1. Field of the Invention
The present invention relates to telecommunications systems and methods and more specifically to a high-quality voice network architecture.
2. Introduction
There is a longstanding problem of poor quality in speech delivered over telephone networks and specifically the public switched telephone network (PSTN). The PSTN is the concatenation of the world's public circuit-switched telephone networks. Originally a network of fixed-line analog telephone systems, the PSTN now has many digital and wireless components. The PSTN is largely governed by technical standards and uses telephone numbers for addressing. The basic telephone system still uses basic power communication principles wherein a central office that applies power to the telephone lines. Many users have noticed that in a power outage, they still have a telephone signal for this reason. These lines are typically copper or a hybrid of fiber and coaxial cable. They inherently are low bandwidth transmission lines. There has been a desire over time to increase the bandwidth of these standard transmission lines such as data by data compression.
The basic digital circuit in the PSTN is a 64-kilobit-per-second channel, originally designed by Bell Labs called a “DS0” or Digital Signal 0. To carry a typical phone call from a calling party to a called party, the audio sound is digitized at an 8 kHz sample rate using 8-bit pulse code modulation. The DS0's are the basic granularity at which switching takes place in a telephone exchange. DS0's are also known as timeslots because they are multiplexed together in a time-division fashion. Multiple DS0's are multiplexed together on higher capacity circuits, such that 24 DS0's make a DS1 signal, which when carried on copper is the well-known, T-carrier system, T1 (the European equivalent is an E1, containing 32 64 kbit/s channels). In modern networks, this multiplexing is moved as close to the end user as possible, usually into cabinets at the roadside in residential areas, or into large business premises.
The timeslots are conveyed from the initial multiplexer to the exchange over a set of equipment collectively known as the access network. The access network and inter-exchange transport of the PSTN use synchronous optical transmission (SONET and SDH) technology, although some parts still use the older Plesiochronous Digital Hierarchy (PDH) technology.
In addition to the mu-law and A-law coding techniques commonly used in the PSTN to improve the dynamic range in the voice passband, various compression techniques (e.g., ADPCM, CELP) for data transmission rates under 64 kbps are also widely deployed. These efforts are attempts to improve the network efficiency with minimal degradation to the quality of sound transmitted over cellular radio access network and packet-based (e.g., IP and ATM) networks. However, there has yet be established a definitive technology for improving the transmission of sound over telephone-band networks.

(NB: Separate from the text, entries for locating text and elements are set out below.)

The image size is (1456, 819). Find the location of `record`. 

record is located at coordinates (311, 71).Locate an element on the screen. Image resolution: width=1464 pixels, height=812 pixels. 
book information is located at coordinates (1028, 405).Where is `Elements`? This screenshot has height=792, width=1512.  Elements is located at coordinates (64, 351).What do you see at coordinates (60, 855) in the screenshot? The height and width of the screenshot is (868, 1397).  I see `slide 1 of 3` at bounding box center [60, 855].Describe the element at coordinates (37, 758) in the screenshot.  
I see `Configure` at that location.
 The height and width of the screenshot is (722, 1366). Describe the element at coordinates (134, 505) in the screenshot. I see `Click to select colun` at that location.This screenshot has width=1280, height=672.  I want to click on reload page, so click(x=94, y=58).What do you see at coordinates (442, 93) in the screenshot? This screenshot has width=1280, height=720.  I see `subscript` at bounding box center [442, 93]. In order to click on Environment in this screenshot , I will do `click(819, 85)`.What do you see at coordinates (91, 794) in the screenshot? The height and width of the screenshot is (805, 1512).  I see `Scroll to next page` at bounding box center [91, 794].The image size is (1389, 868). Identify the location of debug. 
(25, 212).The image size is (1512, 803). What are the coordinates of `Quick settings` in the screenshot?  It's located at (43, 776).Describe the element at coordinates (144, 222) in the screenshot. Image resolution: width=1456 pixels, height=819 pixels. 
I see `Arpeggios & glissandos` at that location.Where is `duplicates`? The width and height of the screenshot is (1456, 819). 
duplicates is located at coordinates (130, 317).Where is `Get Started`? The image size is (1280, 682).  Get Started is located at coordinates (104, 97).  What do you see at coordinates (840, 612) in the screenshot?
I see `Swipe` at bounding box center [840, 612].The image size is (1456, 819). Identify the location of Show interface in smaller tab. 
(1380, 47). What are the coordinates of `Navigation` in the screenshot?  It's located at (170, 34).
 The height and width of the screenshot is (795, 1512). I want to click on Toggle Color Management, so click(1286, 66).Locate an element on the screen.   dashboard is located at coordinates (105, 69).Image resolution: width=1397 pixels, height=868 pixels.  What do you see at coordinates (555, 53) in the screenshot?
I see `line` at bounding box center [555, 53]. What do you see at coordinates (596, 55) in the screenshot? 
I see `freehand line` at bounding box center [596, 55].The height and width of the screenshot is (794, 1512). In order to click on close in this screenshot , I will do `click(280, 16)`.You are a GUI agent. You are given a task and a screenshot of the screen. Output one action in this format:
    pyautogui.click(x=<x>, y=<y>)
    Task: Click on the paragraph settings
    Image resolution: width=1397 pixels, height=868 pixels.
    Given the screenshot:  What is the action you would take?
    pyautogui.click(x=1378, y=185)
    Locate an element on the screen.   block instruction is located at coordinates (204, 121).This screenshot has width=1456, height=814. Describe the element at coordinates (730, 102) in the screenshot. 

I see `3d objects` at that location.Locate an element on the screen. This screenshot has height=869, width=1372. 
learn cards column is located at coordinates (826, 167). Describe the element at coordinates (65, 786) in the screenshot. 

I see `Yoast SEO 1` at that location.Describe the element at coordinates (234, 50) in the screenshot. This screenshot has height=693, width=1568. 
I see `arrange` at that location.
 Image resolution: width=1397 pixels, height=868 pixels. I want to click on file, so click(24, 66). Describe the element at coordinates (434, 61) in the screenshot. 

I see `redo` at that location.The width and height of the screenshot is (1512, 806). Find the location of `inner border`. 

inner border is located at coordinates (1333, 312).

The reduction in sound quality over the telephone has many downsides. For example, in normal conversation, sounds or portions of words spoken may be dropped or lost via the low bandwidth. These kinds of disturbances hinder the enjoyment of any conversation. In many languages, small sound nuances provide different meanings and any degree of reduced sound quality reduces the capability of hearing and understanding the speaker.
In addition to human-human interaction, the instances of human-computer speech interaction are also increasing. For example, people may call a help line for a business and engage in a human-computer dialog using technology available from AT&T Corp. These speech services include a speech server that includes modules for automatic speech recognition (ASR), language understanding, dialog analysis, and text-to-speech for carrying on a conversation with the user using natural language. These components are known to those of skill in the art. These systems, however, require clean speech from the user to provide accurate and acceptable ASR. With standard telephone speech, however, the low-bandwidth speech, with dropped portions of words transmitted and low quality sound “hear” by the ASR module of a speech recognition system, reduce the capability of the system to engage the user in a normal conversation.
What is needed in the art is an efficient and effective technology for improving the quality of voice and other sounds transmitted over the PSTN or similar network. These improvements will provide more enjoyable personal discussions as well as improve the use of spoken dialog systems over PSTN networks.